この記事を書いた時点では私もまだ公式設定資料集[EARTH]を
入手しておらず、勝手な妄想を膨らませてしまいました。

ただ、この設定には少し不満もあります。
軍事大国ではあるまいし、日本が何で平和時に八隻も有力な戦艦(地球的に見て)を
保有していたのでしょうか?
しかも艦番号的に若い艦が比較的遅い時期まで生残り、艦番号が下った
艦が外惑星防衛線(当然、緒戦です。
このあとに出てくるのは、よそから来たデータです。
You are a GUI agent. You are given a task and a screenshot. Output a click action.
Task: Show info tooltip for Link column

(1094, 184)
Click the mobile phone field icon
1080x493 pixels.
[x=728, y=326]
)で失われている・・・。
おかしいでしょう。
日本の宇宙戦艦造船速度はガミラスとの接触直後から外惑星防衛戦までの
短期間に4~8隻も戦艦を作れる程、早かったのでしょうか?
この様に公式設定と言えども突っ込みどころは満載です。
だからこそ受けての我々がその不備を補う後設定を考えるのです。
この矛盾、考えればネタが一つ出来そうです。
ご訪問、御指摘本当に有難う御座いました。
Commented by 大ガミラスの栄光 at 2013-09-21 21:22 x
八隻もあるのはやはり第二次内惑星戦争時の火星戦力が予想以上に強大だったり(火星駐留艦隊を乗っ取ったとか)、紛争以後の反乱、テロリスト、海賊を警戒したりするためのものだったり…
総力戦争の場合、艦は若老の区別なくさっさと沈んでいきそうですけどねえ
それに地球側の先制攻撃の際にガ軍艦艇の強力さは地球のそれを大幅どころではないほど強力である事を思い知ったので、先手必勝とばかりに(それとも焦りか、)比較的練度の高い艦隊を送ったのではないでしょうか
Commented by YAMATOSS992 at 2013-09-22 14:39
「大ガミラスの栄光」さん、再度のご訪問ありがとうございます。

さて、問題提起された事柄についてお答えしたいのですが、問題が非常に多岐に渡るのでコメントではなく、”本文”でお答えしたいと
思っております。

ただ、その事を「大ガミラスの栄光」さんが不快に思われないか、
それが心配です。

論文は出来ておりますので、ご承認いただければ近日中に”本文”の
方でお答えしたいと思いますので、”本文・発表”の是非をお知らせ下さい。

なるたけ、非礼の無い様、気を付けた文章にしたつもりです。

私としてもこれらの問題については語っておきたい部分が多々あります。

ご検討の程、ご返事の程、宜しくお願いします。
Commented by 大ガミラスの栄光 at 2013-09-22 16:14 x
YAMATOSS992さんの考察には大変興味が有り学ぶ所も多いので、楽しみに待っています。